» Requirements
Copy each of the following lines verbatim, character for character, and omit the pictures from your output.

[Start The input]

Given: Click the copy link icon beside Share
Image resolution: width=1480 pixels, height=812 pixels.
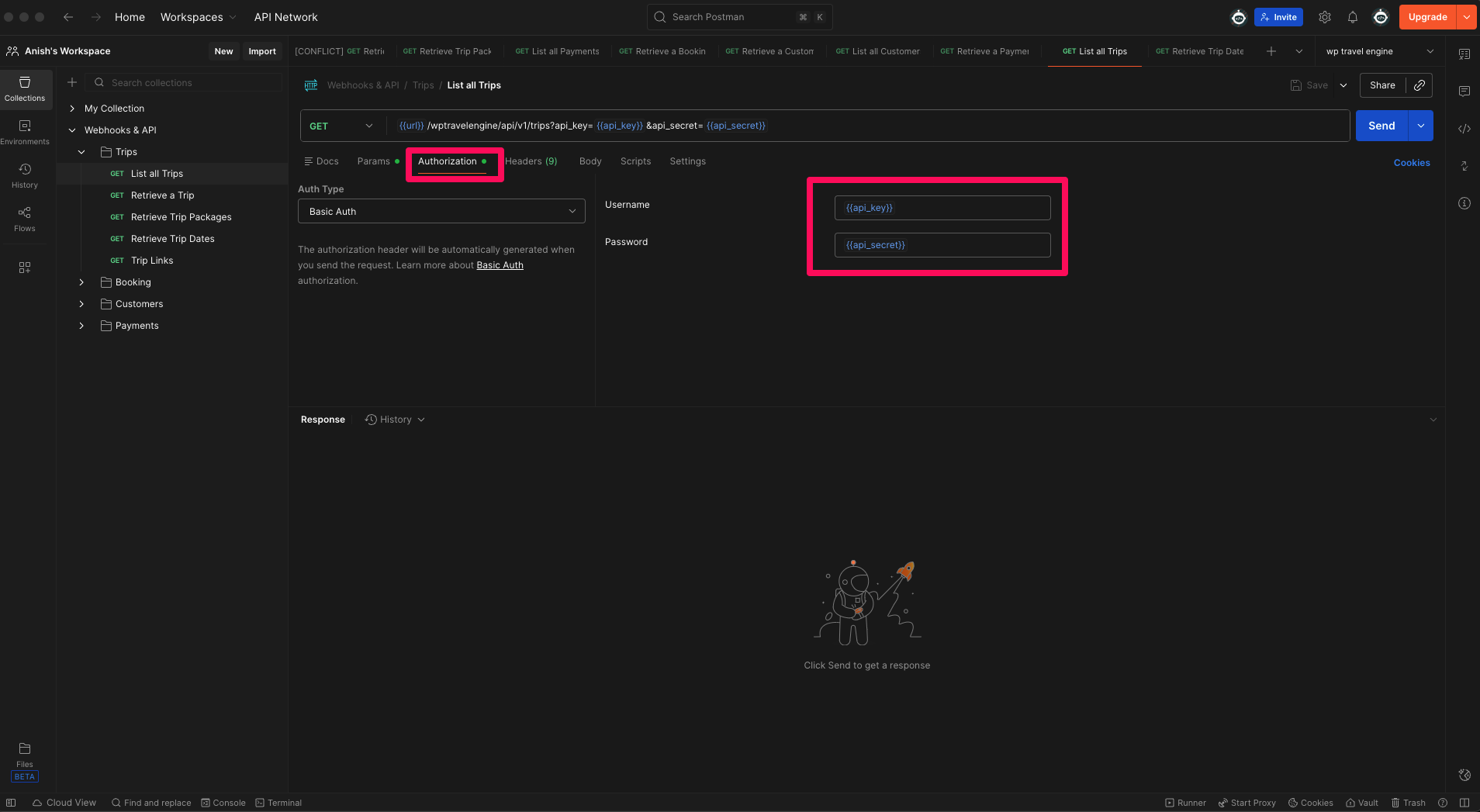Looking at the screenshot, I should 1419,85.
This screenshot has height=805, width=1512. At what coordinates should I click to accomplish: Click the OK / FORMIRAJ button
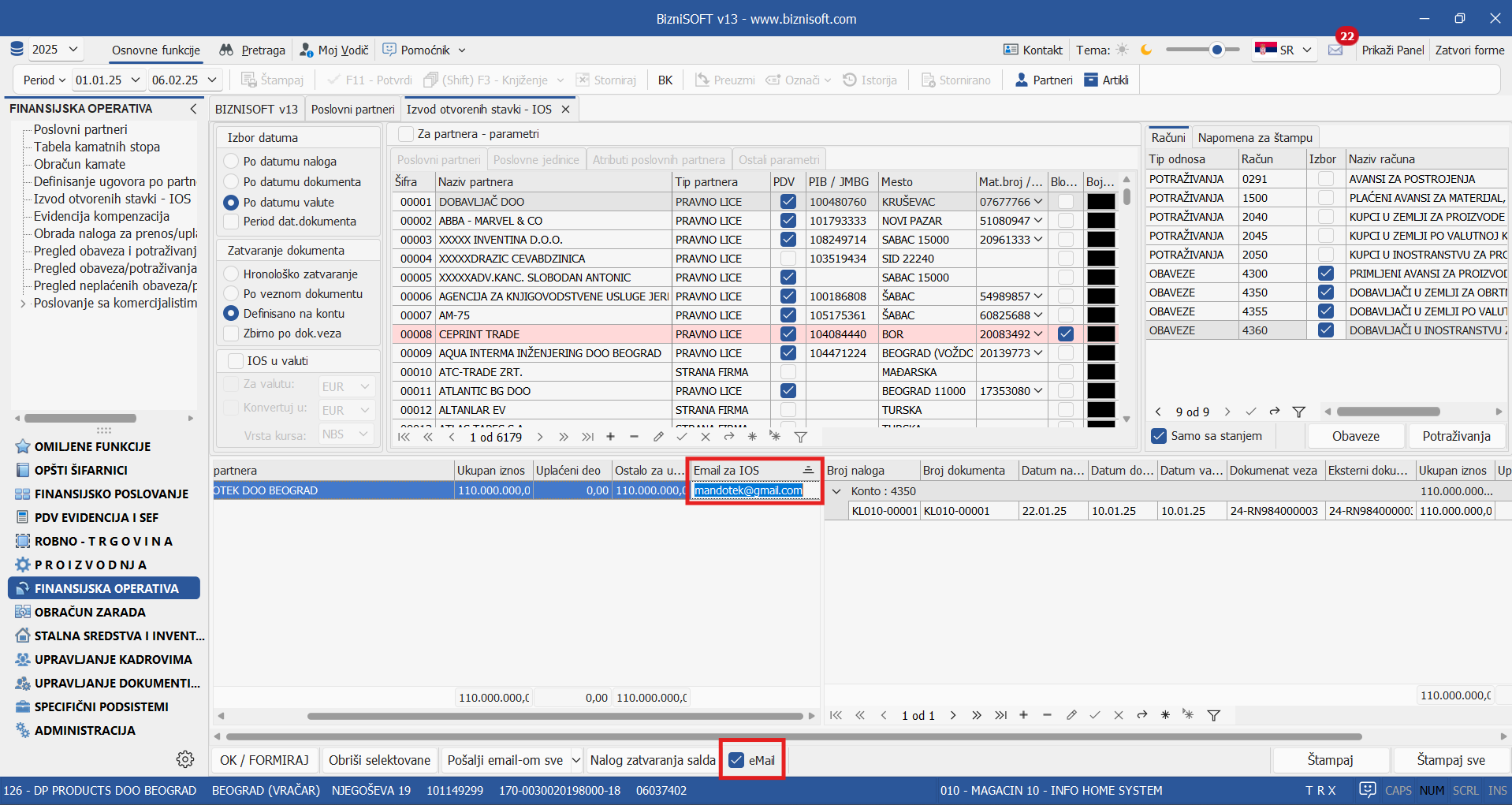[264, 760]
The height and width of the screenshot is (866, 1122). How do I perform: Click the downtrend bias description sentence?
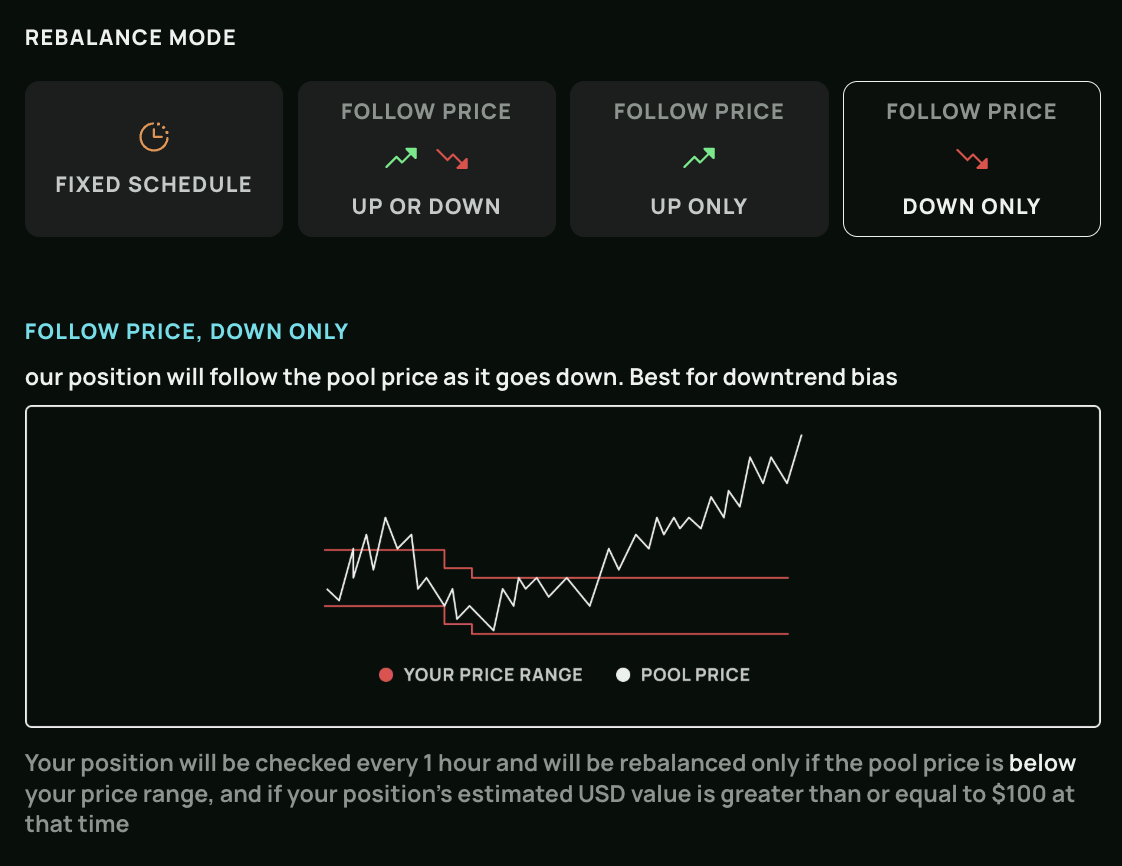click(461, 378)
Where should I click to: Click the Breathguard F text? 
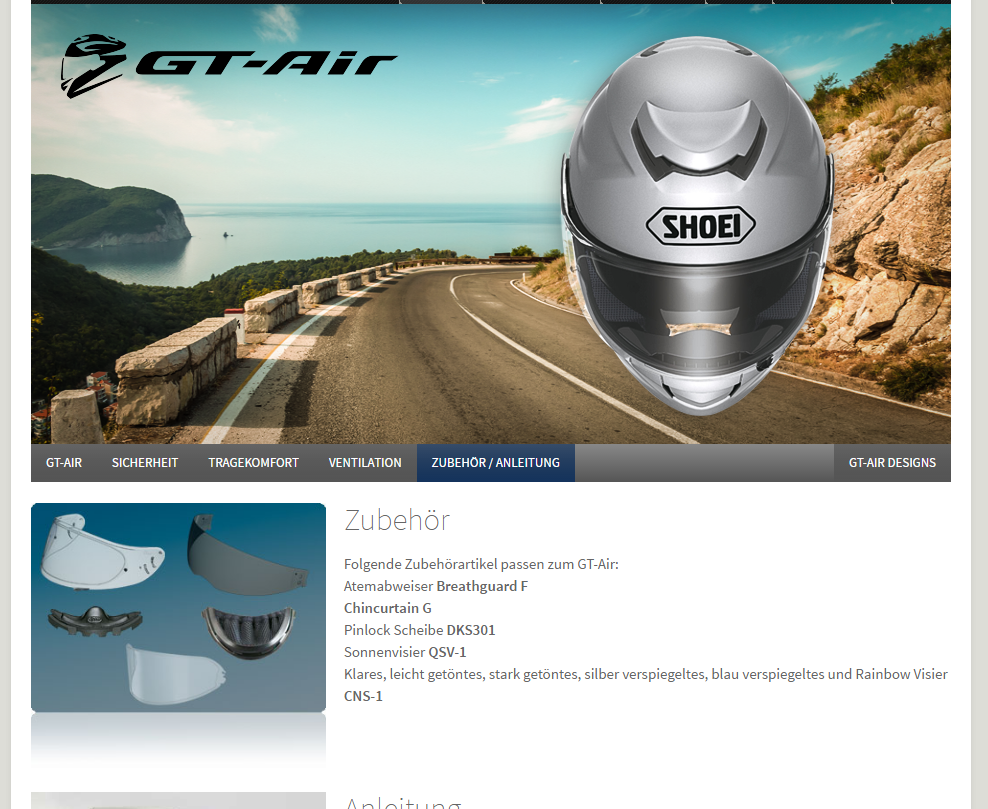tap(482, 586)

[End The input]

» Complete answer
Given: Click the copy link icon beside Share
Image resolution: width=1480 pixels, height=812 pixels.
Looking at the screenshot, I should 1419,85.
This screenshot has height=805, width=1512. At what coordinates should I click to accomplish: Click the OK / FORMIRAJ button
[264, 760]
The height and width of the screenshot is (866, 1122). How do I perform: Click the downtrend bias description sentence?
click(461, 378)
Where should I click to: Click the Breathguard F text? 
tap(482, 586)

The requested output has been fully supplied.